A pobre da Astrogilda, que sempre se sacrificou para oferecer o melhor lanche à todos, "Eles" fizeram isso, imagine o que não farão com nós, que vivemos cobrando deles tarefas de casa, provas...
- Ah, minha cara amiga. O tempo de nós cobrarmos alguma coisa deles acabou. "Eles" estão assumindo o controle. Precisamos nos defender da melhor forma possível.
- Como o Cleiton? Viu só o que aconteceu com ele?
- O professor da armadura de aço?
- Ele mesmo. A Administração o proibiu de usar a armadura. Disseram que era uma ameaça à segurança de você sabe quem. Como ele se recusou, foi suspenso e agora uma sindicância vai apurar a acusação de que ele estava tentando matá-los.
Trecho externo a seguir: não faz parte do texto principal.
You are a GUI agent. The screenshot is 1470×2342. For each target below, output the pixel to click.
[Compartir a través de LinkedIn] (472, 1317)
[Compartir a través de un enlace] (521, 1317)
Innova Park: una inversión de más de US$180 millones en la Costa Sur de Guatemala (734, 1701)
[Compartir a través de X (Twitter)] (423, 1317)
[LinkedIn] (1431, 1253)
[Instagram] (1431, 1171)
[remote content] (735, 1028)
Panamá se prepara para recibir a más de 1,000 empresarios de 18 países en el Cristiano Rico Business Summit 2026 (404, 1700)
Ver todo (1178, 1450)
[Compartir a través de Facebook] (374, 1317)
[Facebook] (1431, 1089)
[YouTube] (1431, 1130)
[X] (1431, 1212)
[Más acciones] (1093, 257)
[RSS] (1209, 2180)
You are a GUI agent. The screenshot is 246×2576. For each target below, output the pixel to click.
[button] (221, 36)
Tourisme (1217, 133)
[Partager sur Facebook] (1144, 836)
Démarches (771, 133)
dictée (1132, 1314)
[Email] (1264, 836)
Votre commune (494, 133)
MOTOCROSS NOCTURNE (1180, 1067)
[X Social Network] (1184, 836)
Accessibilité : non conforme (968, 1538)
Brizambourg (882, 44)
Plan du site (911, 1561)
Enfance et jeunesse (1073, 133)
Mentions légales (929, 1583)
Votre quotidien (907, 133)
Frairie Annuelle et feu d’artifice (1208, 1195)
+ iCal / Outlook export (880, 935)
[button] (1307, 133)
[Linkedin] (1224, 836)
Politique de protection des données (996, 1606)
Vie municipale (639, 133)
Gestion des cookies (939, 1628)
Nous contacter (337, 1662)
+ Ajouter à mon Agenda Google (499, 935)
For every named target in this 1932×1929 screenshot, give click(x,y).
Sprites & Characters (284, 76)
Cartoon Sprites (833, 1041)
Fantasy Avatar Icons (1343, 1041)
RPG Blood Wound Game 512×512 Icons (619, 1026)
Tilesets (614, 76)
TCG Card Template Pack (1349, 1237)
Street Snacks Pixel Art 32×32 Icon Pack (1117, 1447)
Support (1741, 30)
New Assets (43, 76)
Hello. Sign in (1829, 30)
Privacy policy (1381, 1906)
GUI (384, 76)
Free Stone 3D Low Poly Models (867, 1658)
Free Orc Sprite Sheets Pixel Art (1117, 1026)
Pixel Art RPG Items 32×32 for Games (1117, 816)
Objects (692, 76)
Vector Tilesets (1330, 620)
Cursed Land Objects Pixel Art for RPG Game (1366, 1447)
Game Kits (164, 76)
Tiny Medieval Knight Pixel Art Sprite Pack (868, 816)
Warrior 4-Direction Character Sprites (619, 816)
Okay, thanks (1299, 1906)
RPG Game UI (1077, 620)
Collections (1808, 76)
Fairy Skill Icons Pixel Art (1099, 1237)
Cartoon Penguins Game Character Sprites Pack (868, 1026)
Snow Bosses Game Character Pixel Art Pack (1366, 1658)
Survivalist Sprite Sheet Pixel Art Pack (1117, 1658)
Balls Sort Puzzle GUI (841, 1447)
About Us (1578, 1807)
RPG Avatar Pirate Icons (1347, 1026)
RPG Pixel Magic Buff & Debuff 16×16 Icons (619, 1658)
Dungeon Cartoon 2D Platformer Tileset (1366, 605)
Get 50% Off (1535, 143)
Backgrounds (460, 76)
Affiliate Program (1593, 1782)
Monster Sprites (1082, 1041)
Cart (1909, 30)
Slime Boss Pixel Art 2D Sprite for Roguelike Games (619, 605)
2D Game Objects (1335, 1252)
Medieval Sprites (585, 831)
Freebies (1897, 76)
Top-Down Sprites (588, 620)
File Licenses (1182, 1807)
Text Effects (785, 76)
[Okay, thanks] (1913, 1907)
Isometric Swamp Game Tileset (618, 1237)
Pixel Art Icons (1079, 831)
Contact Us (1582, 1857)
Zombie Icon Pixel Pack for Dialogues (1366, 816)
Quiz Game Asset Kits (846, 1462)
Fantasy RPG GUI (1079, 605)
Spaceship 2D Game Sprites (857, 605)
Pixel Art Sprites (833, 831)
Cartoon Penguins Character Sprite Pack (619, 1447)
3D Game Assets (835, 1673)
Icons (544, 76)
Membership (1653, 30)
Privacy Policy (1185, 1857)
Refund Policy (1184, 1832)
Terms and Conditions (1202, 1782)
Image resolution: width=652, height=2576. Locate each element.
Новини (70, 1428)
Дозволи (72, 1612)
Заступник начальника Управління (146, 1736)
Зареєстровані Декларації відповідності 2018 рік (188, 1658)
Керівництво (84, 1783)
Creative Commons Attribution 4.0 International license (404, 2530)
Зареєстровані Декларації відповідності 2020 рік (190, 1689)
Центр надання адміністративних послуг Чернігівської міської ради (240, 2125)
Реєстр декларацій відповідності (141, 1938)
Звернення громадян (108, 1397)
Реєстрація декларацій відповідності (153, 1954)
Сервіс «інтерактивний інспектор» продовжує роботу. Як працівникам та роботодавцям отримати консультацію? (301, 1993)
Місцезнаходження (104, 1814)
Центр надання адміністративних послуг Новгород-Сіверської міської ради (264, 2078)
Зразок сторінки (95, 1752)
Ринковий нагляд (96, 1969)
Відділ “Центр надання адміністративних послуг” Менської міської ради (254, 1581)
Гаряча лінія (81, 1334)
- Temos que fazer alguma coisa. Recorrer a alguém, pedir ajuda a Secretaria.
- Que Secretaria? Tá delirando? Não tá vendo que a Administração está invertendo tudo?
As vítimas são tratadas como vilões, os vilões como vítimas. Olha os exemplos da Astrogilda e do Cleiton...
- Meu Deus...
- É, só Ele mesmo para nos socorrer.
Lembra do professor de Artes, que atuava no Fundamental II?
- Sim. Ele não foi transferido para aquele colégio conhecido como zona da morte?
- É. Mas você sabe porque ele foi transferido?
- Ah, soube que ele pediu para sair. Não se sentia mais a vontade trabalhando aqui.
- Ai, ai. A história real não é bem essa.
- Então, o que aconteceu de verdade?
- Um de "Eles" mandou o professor enfiar as duas mãos no... bem...você sabe... naquele lugar e bater palmas...
- Não acredito. Que absurdo. Mas esse você sabe quem já foi punido exemplarmente?
- Tá querendo fazer graça com a situação, amiga?
Ele levou o caso à direção. Sabe o que ouviu?
- Uma palavra de apoio, pelo menos.
- Apoio? O Diretor disse que é preciso ter paciência, que é normal, são coisas da idade.
- O que? Só pode ser brincadeira. O Diretor falou mesmo isso?
- Falou sim. E nem chamou você sabe quem para conversar.
O professor recorreu a Secretaria. Aqueles que fingem administrá-la, disseram que a culpa era toda dele. Que a linguagem e as atividades aplicadas na aula estavam excitando "Eles". E que para o bem dele e, principalmente, de "Eles", o certo era transferi-lo.
- Mas o mandaram para a zona da morte.
- Sem o apoio do Sindicato, nem dinheiro para contratar um bom advogado, ele desistiu de recorrer a justiça.
- É amiga, temos que....
A professora achou melhor não prosseguir, ao perceber um par de olhos sombreados à espreitá-las pelos corredores.
- Vamos logo para as nossas salas. Ou melhor, as salas de "Eles". Antes que a Secretária Particular do Diretor nos acuse de conspiração contra você sabe quem.